## [What you should do]
Start at the line of the items below that has "Expand the Bulk Change dropdown" and stop after the line that has "pos(101,192)". Output those lines as a JSON list of strings, one per line, with blank lines and pictures left out.

## [Material for this exercise]
==================================================

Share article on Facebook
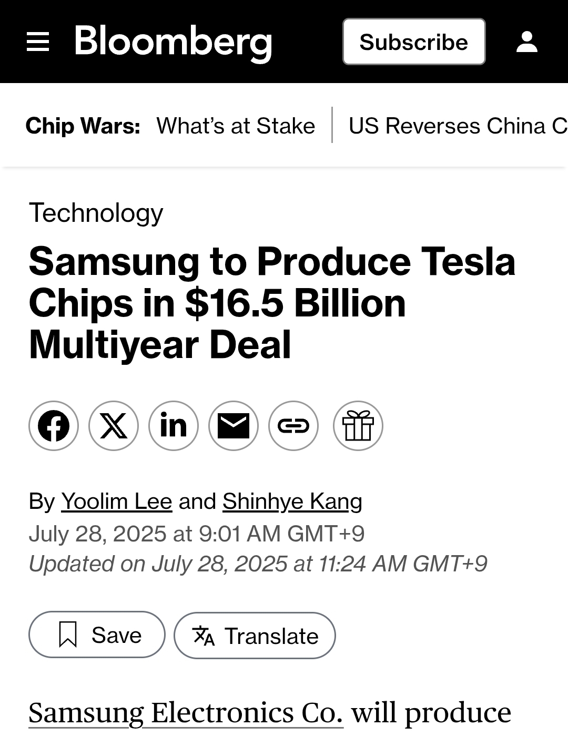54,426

==================================================

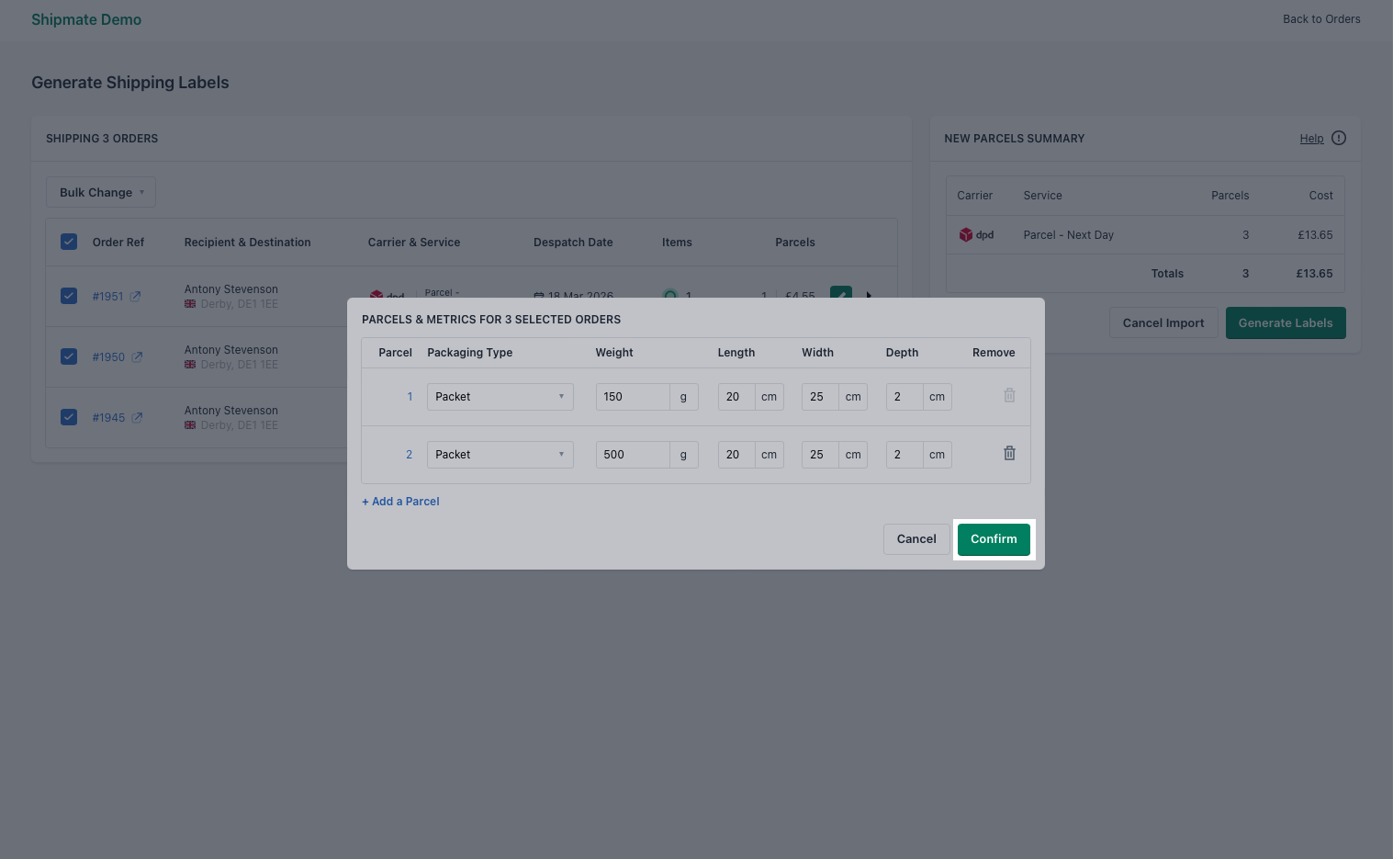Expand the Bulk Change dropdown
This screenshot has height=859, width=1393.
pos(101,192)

==================================================

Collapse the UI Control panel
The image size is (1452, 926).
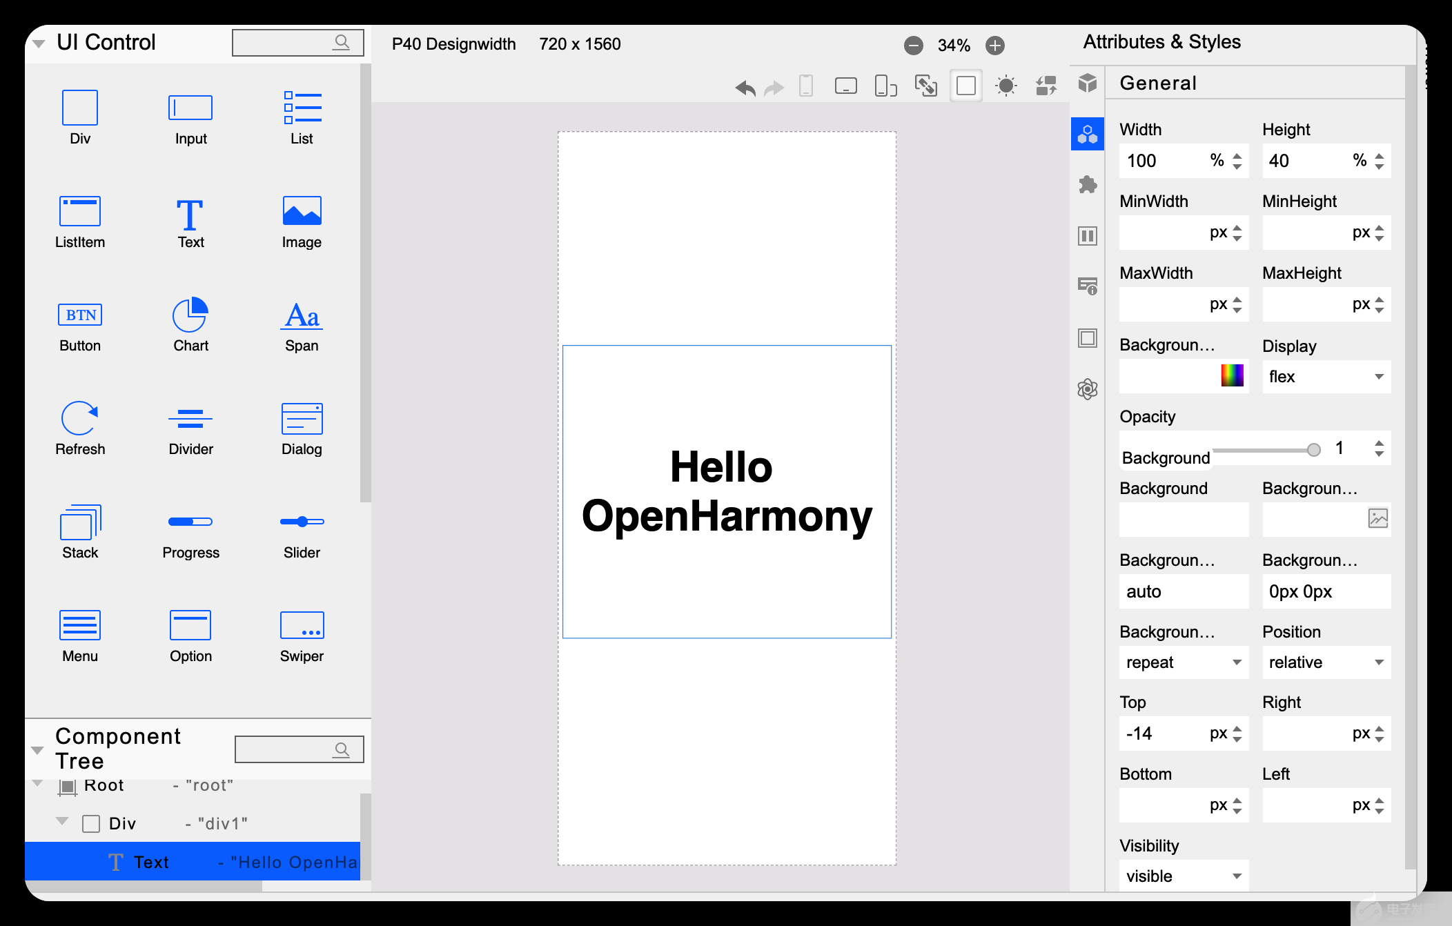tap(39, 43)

==================================================

## [Task solution]
[
  "Expand the Bulk Change dropdown",
  "This screenshot has height=859, width=1393.",
  "pos(101,192)"
]